Enemies may disrupt US satellites by hacking ground stations, Pentagon says

Enemies may disrupt US satellites by hacking ground stations, Pentagon says

SAN FRANCISCO — China, Russia, and other potential U.S. adversaries are showing increased interest in disrupting American space assets through cyberattacks that could cripple military communications, a top DOD cyber official said Thursday.

Deputy Assistant Secretary of Defense for Cyber Policy Mieke Eoyang said nation-state hackers are mulling disrupting space assets “at all segments,” and emphasized ground stations that transmit data to satellites and space stations are easiest to target.

“The cybersecurity of the space systems — the ways in which the information from space flows across networks to enable traffic — is something that we’re very worried about,” she told an audience at RSA Conference in San Francisco.

Ground segment space assets like mission control centers, launch facilities and other networking equipment used for relaying data are easiest to breach because defending them from intrusions often involves basic cybersecurity concepts that many other organizations don’t deploy, Eoyang said.

Those can include secure-by-design principles and multifactor authentication, she said. “We think that this is an area that’s only going to grow, and the challenge for cybersecurity that we see is that it’s going to require engineers that understand a variety of disciplines.” 

Disruptions to U.S. military’s satellites could undermine strategic military communications and critical civilian infrastructure. A former Space Force CIO in March told Politico that adversaries might upload malware into orbiting satellites and shutter their communications with devices back on Earth.

An added challenge is that most of the space environment is run by commercial operators, a dynamic that involves information-sharing between industry and the U.S. military. Those discussions often expand to overseas allies, Eoyang said.

Space cybersecurity took center stage two years ago in the early hours of Russia’s invasion of Ukraine, when Kremlin hackers disabled over 40,000 KA-SAT Viasat modems used by people in Kyiv and thousands of other civilians across Europe. They transmitted a wiper malware dubbed later as Acid Rain that caused mass communications disruptions at the start of the invasion, both the company and the NSA later concluded.

Space matters came to the fore in February amid confirmed reports of Russia developing an anti-satellite nuke for in-orbit use. A Pentagon official this month told a congressional panel that a satellite detonation could render objects traveling in low-Earth orbit — a rotation around the planet that occurs in 128 minutes or less — unusable for a year.
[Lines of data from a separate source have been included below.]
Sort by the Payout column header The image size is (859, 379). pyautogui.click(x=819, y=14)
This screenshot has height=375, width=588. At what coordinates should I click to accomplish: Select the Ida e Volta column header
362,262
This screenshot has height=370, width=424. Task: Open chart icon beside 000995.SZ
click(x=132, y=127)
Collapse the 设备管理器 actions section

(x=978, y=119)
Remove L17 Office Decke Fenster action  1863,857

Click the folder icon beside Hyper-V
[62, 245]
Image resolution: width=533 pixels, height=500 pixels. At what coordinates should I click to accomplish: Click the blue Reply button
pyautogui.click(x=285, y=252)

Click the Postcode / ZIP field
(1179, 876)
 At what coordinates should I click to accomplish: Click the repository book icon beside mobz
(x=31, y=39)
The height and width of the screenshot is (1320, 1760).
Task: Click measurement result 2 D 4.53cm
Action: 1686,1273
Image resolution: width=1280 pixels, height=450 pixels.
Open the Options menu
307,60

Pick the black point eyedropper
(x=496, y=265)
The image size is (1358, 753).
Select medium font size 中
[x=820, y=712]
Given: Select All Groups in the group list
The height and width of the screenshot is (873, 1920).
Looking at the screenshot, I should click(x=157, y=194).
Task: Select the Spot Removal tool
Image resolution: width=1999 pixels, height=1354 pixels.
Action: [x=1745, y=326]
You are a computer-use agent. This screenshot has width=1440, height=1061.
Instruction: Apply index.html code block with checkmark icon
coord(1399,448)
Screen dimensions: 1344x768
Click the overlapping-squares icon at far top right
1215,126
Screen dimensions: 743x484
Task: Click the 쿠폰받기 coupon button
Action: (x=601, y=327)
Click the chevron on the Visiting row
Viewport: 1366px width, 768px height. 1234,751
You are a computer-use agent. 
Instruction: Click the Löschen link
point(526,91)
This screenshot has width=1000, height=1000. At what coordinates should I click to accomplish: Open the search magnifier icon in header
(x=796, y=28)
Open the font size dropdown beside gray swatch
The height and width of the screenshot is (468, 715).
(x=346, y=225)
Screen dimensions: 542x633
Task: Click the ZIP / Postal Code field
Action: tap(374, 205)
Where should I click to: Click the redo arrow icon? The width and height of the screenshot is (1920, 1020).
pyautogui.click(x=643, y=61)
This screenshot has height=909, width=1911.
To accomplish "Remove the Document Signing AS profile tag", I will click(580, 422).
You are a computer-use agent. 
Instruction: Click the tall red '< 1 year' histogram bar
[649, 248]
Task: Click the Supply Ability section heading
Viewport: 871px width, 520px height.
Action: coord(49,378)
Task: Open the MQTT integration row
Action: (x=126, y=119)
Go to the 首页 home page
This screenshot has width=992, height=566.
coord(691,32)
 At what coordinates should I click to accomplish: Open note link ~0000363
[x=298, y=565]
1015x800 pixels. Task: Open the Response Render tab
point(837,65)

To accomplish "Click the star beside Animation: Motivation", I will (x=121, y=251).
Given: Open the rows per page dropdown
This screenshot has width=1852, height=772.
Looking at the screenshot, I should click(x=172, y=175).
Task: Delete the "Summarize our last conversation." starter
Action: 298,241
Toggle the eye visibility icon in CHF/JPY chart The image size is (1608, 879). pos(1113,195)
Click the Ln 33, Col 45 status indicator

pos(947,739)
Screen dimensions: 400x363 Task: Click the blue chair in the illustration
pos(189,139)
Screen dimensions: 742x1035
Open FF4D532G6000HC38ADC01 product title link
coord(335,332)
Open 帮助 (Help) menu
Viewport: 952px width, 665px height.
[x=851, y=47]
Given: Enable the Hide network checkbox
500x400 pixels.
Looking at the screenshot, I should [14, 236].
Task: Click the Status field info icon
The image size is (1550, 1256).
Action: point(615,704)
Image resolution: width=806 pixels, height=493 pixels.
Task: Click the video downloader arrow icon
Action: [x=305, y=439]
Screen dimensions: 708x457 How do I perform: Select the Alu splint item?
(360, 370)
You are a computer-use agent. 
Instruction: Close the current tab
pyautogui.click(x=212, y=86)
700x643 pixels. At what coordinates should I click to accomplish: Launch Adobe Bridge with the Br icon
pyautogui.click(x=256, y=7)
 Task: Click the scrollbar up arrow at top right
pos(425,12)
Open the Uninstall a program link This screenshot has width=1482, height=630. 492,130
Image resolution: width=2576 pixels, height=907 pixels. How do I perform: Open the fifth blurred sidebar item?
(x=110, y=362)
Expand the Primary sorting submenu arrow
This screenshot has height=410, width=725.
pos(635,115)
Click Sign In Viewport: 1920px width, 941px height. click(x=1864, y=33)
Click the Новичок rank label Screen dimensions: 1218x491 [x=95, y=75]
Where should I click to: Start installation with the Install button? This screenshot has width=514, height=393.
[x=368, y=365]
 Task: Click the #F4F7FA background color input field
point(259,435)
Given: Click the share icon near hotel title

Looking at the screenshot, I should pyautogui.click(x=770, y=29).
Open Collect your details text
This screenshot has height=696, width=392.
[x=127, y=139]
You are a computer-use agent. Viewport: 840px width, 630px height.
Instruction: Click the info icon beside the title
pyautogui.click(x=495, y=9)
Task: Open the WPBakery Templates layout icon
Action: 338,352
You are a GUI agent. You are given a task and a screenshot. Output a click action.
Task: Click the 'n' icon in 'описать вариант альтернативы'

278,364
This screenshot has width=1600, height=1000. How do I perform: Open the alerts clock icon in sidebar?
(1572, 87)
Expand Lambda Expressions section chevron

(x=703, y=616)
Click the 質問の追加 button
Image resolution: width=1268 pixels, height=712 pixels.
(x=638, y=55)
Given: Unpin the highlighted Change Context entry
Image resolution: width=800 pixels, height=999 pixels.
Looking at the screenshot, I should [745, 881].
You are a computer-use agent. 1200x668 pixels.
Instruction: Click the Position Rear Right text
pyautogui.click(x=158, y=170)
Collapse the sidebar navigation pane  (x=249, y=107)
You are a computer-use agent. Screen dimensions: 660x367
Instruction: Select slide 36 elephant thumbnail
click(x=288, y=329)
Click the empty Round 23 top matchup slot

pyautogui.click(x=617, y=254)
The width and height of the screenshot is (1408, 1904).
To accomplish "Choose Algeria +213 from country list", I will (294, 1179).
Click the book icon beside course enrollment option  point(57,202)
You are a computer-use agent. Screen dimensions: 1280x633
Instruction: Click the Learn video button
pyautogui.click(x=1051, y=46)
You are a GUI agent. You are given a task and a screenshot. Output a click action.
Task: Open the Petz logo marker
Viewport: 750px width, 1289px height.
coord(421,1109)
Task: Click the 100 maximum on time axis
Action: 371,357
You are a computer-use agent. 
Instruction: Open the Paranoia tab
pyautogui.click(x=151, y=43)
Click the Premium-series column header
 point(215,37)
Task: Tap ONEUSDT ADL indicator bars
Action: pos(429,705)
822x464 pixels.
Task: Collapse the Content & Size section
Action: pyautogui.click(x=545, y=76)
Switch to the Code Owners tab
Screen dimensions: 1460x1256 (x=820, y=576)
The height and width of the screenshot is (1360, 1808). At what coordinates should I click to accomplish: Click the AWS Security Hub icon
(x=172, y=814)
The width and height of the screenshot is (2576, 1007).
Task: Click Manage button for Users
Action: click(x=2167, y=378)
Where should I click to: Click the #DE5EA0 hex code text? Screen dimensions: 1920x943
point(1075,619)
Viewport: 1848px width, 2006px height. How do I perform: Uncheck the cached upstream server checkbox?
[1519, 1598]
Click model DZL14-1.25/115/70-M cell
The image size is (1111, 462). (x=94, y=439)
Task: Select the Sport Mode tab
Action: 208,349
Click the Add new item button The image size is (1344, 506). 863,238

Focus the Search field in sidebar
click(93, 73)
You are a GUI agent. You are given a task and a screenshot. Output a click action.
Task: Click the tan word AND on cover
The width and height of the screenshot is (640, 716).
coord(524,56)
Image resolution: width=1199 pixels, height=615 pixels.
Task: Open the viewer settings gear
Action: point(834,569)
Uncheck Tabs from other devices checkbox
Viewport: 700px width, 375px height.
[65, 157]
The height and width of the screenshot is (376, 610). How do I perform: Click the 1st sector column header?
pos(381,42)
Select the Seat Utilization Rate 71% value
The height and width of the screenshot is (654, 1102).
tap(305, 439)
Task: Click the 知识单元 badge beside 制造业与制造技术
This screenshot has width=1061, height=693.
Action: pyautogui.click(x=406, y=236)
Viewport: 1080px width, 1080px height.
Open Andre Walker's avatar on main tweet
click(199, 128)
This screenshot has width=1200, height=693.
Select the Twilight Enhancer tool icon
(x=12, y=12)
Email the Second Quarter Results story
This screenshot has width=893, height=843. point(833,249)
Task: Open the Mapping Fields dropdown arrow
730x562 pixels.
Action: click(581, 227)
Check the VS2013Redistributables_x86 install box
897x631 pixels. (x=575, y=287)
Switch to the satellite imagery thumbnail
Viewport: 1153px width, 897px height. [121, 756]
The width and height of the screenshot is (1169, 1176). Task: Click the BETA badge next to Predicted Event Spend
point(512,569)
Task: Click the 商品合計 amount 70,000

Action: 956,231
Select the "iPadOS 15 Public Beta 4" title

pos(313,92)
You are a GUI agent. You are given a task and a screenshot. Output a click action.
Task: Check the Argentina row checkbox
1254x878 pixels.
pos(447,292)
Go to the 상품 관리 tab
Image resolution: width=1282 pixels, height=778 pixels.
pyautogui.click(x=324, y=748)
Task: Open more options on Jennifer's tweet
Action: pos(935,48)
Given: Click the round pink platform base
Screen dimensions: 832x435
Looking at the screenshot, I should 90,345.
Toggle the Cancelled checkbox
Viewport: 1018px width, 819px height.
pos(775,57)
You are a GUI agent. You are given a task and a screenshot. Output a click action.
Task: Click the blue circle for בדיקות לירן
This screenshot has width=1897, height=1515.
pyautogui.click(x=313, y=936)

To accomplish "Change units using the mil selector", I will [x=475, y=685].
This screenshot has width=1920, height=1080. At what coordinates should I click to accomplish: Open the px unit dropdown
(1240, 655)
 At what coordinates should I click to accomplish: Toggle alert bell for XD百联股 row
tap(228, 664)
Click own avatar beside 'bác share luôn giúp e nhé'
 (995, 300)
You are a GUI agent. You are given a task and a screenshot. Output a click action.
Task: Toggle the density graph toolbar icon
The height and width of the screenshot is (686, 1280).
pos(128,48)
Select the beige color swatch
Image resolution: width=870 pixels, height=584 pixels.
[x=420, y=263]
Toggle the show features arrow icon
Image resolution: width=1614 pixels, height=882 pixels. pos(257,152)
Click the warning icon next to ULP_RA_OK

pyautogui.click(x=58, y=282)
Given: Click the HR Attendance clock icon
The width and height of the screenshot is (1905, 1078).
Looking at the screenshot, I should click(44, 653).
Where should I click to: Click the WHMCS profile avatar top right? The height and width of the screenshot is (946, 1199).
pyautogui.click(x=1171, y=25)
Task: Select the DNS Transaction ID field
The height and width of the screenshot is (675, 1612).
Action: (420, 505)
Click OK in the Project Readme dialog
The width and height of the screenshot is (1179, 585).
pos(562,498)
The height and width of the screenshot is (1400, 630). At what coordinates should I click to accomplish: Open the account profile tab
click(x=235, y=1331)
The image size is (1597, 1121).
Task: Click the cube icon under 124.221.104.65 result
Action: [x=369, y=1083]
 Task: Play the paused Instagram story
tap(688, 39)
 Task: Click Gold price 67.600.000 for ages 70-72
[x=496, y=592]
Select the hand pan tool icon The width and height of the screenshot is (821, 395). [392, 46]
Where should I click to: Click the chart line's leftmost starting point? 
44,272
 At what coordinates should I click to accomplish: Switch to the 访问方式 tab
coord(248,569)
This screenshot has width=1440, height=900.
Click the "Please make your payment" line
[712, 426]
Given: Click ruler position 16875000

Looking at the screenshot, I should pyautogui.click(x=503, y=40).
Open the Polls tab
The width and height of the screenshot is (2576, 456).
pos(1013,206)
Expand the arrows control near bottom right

“This capability could pose a threat to all satellites operated by countries and companies around the globe, as well as to the vital communications, scientific, meteorological, agricultural, commercial, and national security services we all depend upon,” said John Plumb, assistant defense secretary for space policy.

China is notably amassing a massive architecture of remote-sensing satellites to help target U.S. forces if they move to defend Taiwan in a conflict, a Space Force intelligence official said earlier this month.

The White House considers space to be critical infrastructure, but it officially does not have its own sector designation in a recent update that highlights key areas of the U.S. economy in need of protection against cyber threats.

Some experts made pushes to get space listed as critical infrastructure in the rewrite, arguing that space systems like GPS platforms and satellites have become key components in modern cybersecurity. Space was previously assigned to a DHS working group in 2021, involving a mix of government and industry players that advise on best practices for space infrastructure security. 

That could change in the future as national security officials like the DHS secretary reexamine the sectors, said Nick Leiserson, the Office of the National Cyber Director’s assistant director for cyber policy and programs.

At the moment, it makes more sense to “reinvigorate the cross-sector coordination that has existed but maybe hasn’t gotten the attention and focus it needs” for space, he told Nextgov/FCW after Eoyang’s panel.